>>

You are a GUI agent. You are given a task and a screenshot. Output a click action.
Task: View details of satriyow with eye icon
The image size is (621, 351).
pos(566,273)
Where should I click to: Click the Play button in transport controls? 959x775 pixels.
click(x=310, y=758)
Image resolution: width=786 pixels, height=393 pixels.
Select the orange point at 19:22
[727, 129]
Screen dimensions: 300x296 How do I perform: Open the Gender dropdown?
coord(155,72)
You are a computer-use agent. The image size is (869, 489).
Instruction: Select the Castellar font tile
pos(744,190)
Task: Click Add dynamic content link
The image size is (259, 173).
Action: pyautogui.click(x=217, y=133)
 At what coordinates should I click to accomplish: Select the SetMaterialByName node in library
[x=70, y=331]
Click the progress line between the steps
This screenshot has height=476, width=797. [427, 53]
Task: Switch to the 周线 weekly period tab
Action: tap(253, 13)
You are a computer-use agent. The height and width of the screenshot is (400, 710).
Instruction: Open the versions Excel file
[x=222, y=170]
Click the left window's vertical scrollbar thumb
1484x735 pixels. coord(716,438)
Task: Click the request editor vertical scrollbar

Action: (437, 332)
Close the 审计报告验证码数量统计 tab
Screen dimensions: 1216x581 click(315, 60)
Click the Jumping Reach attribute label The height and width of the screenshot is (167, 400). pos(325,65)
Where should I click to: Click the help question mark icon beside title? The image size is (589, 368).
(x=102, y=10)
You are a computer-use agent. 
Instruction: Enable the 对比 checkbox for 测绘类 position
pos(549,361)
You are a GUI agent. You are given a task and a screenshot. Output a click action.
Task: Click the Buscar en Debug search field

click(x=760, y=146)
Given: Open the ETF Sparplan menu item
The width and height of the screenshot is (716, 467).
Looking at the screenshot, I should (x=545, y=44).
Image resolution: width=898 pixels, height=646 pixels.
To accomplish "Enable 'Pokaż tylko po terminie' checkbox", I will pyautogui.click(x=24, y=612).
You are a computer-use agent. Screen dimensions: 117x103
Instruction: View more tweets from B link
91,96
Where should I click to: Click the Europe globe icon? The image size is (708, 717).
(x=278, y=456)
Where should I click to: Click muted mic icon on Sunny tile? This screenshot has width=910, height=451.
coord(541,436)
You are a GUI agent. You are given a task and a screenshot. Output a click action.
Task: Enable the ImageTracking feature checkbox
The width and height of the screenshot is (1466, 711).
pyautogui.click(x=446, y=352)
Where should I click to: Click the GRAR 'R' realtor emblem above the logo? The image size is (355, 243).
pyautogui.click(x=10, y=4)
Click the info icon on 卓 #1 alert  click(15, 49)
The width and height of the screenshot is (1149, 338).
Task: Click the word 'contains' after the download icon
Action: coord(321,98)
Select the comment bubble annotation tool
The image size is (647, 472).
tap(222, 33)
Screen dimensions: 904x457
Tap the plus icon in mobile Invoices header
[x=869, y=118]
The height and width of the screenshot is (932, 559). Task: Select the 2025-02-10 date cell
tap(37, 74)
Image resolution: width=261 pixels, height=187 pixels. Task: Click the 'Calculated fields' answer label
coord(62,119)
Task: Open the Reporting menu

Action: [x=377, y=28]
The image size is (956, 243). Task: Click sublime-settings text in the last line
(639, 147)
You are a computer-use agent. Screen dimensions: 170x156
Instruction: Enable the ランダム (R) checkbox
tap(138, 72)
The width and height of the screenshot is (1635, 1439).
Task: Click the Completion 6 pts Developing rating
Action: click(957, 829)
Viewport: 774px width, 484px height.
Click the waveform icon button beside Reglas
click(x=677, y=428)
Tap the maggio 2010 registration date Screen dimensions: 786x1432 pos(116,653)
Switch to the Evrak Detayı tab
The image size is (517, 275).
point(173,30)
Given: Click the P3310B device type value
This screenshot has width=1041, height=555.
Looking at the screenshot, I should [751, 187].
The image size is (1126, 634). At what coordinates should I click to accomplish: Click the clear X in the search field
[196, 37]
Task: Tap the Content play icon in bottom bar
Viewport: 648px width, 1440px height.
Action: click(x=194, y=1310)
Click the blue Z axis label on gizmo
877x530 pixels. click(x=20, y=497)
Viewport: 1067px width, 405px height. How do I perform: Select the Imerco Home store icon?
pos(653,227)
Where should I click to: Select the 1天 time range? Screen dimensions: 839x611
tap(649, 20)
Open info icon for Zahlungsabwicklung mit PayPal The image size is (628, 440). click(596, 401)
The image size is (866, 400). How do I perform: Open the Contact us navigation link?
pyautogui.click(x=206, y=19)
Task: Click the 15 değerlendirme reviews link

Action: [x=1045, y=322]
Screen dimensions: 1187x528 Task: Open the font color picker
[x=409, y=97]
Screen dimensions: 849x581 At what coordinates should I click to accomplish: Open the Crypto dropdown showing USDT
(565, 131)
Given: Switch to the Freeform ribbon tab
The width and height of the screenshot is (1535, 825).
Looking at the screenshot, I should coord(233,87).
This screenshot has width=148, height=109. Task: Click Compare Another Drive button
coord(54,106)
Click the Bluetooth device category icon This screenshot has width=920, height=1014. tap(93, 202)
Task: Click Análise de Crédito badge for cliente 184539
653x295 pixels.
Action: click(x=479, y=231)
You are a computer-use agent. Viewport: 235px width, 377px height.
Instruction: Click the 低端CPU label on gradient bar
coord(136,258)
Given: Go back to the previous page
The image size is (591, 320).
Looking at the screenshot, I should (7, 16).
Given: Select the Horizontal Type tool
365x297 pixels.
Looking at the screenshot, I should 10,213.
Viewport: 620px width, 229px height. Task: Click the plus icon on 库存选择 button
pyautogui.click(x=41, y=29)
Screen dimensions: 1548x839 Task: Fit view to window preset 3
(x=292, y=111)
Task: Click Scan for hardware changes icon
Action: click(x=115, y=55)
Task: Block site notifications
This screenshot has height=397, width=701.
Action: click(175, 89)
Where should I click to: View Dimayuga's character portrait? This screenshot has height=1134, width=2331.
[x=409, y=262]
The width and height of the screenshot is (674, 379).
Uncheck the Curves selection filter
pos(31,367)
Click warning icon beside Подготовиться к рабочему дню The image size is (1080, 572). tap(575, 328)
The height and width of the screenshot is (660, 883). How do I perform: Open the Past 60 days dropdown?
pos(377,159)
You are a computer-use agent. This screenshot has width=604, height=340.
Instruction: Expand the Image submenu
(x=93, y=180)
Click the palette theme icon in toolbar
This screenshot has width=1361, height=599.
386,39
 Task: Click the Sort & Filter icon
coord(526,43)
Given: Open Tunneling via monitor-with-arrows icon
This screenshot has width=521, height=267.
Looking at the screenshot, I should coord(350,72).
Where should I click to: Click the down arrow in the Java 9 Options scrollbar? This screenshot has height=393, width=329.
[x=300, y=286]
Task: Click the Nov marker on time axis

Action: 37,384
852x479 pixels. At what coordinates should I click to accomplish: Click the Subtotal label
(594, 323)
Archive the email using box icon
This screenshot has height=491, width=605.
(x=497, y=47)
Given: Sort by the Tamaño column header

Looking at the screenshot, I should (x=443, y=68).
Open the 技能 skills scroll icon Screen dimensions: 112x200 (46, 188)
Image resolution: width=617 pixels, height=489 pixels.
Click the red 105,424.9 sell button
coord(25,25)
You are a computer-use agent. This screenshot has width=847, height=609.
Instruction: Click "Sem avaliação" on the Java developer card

<<

Copy the records above exactly.

**Response:**
You are a GUI agent. You are given a task and a screenshot. Output a click action.
Task: View details of satriyow with eye icon
The image size is (621, 351).
pos(566,273)
Where should I click to: Click the Play button in transport controls? 959x775 pixels.
click(x=310, y=758)
Image resolution: width=786 pixels, height=393 pixels.
Select the orange point at 19:22
[727, 129]
Screen dimensions: 300x296 How do I perform: Open the Gender dropdown?
coord(155,72)
You are a computer-use agent. The image size is (869, 489).
Instruction: Select the Castellar font tile
pos(744,190)
Task: Click Add dynamic content link
The image size is (259, 173).
Action: pyautogui.click(x=217, y=133)
 At what coordinates should I click to accomplish: Select the SetMaterialByName node in library
[x=70, y=331]
Click the progress line between the steps
This screenshot has height=476, width=797. [427, 53]
Task: Switch to the 周线 weekly period tab
Action: tap(253, 13)
You are a computer-use agent. The height and width of the screenshot is (400, 710).
Instruction: Open the versions Excel file
[x=222, y=170]
Click the left window's vertical scrollbar thumb
1484x735 pixels. coord(716,438)
Task: Click the request editor vertical scrollbar

Action: (437, 332)
Close the 审计报告验证码数量统计 tab
Screen dimensions: 1216x581 click(315, 60)
Click the Jumping Reach attribute label The height and width of the screenshot is (167, 400). pos(325,65)
Where should I click to: Click the help question mark icon beside title? The image size is (589, 368).
(x=102, y=10)
You are a computer-use agent. 
Instruction: Enable the 对比 checkbox for 测绘类 position
pos(549,361)
You are a GUI agent. You are given a task and a screenshot. Output a click action.
Task: Click the Buscar en Debug search field

click(x=760, y=146)
Given: Open the ETF Sparplan menu item
The width and height of the screenshot is (716, 467).
Looking at the screenshot, I should (x=545, y=44).
Image resolution: width=898 pixels, height=646 pixels.
To accomplish "Enable 'Pokaż tylko po terminie' checkbox", I will pyautogui.click(x=24, y=612).
You are a computer-use agent. Screen dimensions: 117x103
Instruction: View more tweets from B link
91,96
Where should I click to: Click the Europe globe icon? The image size is (708, 717).
(x=278, y=456)
Where should I click to: Click muted mic icon on Sunny tile? This screenshot has width=910, height=451.
coord(541,436)
You are a GUI agent. You are given a task and a screenshot. Output a click action.
Task: Enable the ImageTracking feature checkbox
The width and height of the screenshot is (1466, 711).
pyautogui.click(x=446, y=352)
Where should I click to: Click the GRAR 'R' realtor emblem above the logo? The image size is (355, 243).
pyautogui.click(x=10, y=4)
Click the info icon on 卓 #1 alert  click(15, 49)
The width and height of the screenshot is (1149, 338).
Task: Click the word 'contains' after the download icon
Action: coord(321,98)
Select the comment bubble annotation tool
The image size is (647, 472).
tap(222, 33)
Screen dimensions: 904x457
Tap the plus icon in mobile Invoices header
[x=869, y=118]
The height and width of the screenshot is (932, 559). Task: Select the 2025-02-10 date cell
tap(37, 74)
Image resolution: width=261 pixels, height=187 pixels. Task: Click the 'Calculated fields' answer label
coord(62,119)
Task: Open the Reporting menu

Action: [x=377, y=28]
The image size is (956, 243). Task: Click sublime-settings text in the last line
(639, 147)
You are a computer-use agent. Screen dimensions: 170x156
Instruction: Enable the ランダム (R) checkbox
tap(138, 72)
The width and height of the screenshot is (1635, 1439).
Task: Click the Completion 6 pts Developing rating
Action: click(957, 829)
Viewport: 774px width, 484px height.
Click the waveform icon button beside Reglas
click(x=677, y=428)
Tap the maggio 2010 registration date Screen dimensions: 786x1432 pos(116,653)
Switch to the Evrak Detayı tab
The image size is (517, 275).
point(173,30)
Given: Click the P3310B device type value
This screenshot has width=1041, height=555.
Looking at the screenshot, I should [751, 187].
The image size is (1126, 634). At what coordinates should I click to accomplish: Click the clear X in the search field
[196, 37]
Task: Tap the Content play icon in bottom bar
Viewport: 648px width, 1440px height.
Action: click(x=194, y=1310)
Click the blue Z axis label on gizmo
877x530 pixels. click(x=20, y=497)
Viewport: 1067px width, 405px height. How do I perform: Select the Imerco Home store icon?
pos(653,227)
Where should I click to: Select the 1天 time range? Screen dimensions: 839x611
tap(649, 20)
Open info icon for Zahlungsabwicklung mit PayPal The image size is (628, 440). click(596, 401)
The image size is (866, 400). How do I perform: Open the Contact us navigation link?
pyautogui.click(x=206, y=19)
Task: Click the 15 değerlendirme reviews link

Action: [x=1045, y=322]
Screen dimensions: 1187x528 Task: Open the font color picker
[x=409, y=97]
Screen dimensions: 849x581 At what coordinates should I click to accomplish: Open the Crypto dropdown showing USDT
(565, 131)
Given: Switch to the Freeform ribbon tab
The width and height of the screenshot is (1535, 825).
Looking at the screenshot, I should coord(233,87).
This screenshot has width=148, height=109. Task: Click Compare Another Drive button
coord(54,106)
Click the Bluetooth device category icon This screenshot has width=920, height=1014. tap(93, 202)
Task: Click Análise de Crédito badge for cliente 184539
653x295 pixels.
Action: click(x=479, y=231)
You are a computer-use agent. Viewport: 235px width, 377px height.
Instruction: Click the 低端CPU label on gradient bar
coord(136,258)
Given: Go back to the previous page
The image size is (591, 320).
Looking at the screenshot, I should (7, 16).
Given: Select the Horizontal Type tool
365x297 pixels.
Looking at the screenshot, I should 10,213.
Viewport: 620px width, 229px height. Task: Click the plus icon on 库存选择 button
pyautogui.click(x=41, y=29)
Screen dimensions: 1548x839 Task: Fit view to window preset 3
(x=292, y=111)
Task: Click Scan for hardware changes icon
Action: click(x=115, y=55)
Task: Block site notifications
This screenshot has height=397, width=701.
Action: click(175, 89)
Where should I click to: View Dimayuga's character portrait? This screenshot has height=1134, width=2331.
[x=409, y=262]
The width and height of the screenshot is (674, 379).
Uncheck the Curves selection filter
pos(31,367)
Click warning icon beside Подготовиться к рабочему дню The image size is (1080, 572). tap(575, 328)
The height and width of the screenshot is (660, 883). How do I perform: Open the Past 60 days dropdown?
pos(377,159)
You are a computer-use agent. This screenshot has width=604, height=340.
Instruction: Expand the Image submenu
(x=93, y=180)
Click the palette theme icon in toolbar
This screenshot has width=1361, height=599.
386,39
 Task: Click the Sort & Filter icon
coord(526,43)
Given: Open Tunneling via monitor-with-arrows icon
This screenshot has width=521, height=267.
Looking at the screenshot, I should coord(350,72).
Where should I click to: Click the down arrow in the Java 9 Options scrollbar? This screenshot has height=393, width=329.
[x=300, y=286]
Task: Click the Nov marker on time axis

Action: 37,384
852x479 pixels. At what coordinates should I click to accomplish: Click the Subtotal label
(594, 323)
Archive the email using box icon
This screenshot has height=491, width=605.
(x=497, y=47)
Given: Sort by the Tamaño column header

Looking at the screenshot, I should (x=443, y=68).
Open the 技能 skills scroll icon Screen dimensions: 112x200 (46, 188)
Image resolution: width=617 pixels, height=489 pixels.
Click the red 105,424.9 sell button
coord(25,25)
You are a computer-use agent. This screenshot has width=847, height=609.
Instruction: Click "Sem avaliação" on the Java developer card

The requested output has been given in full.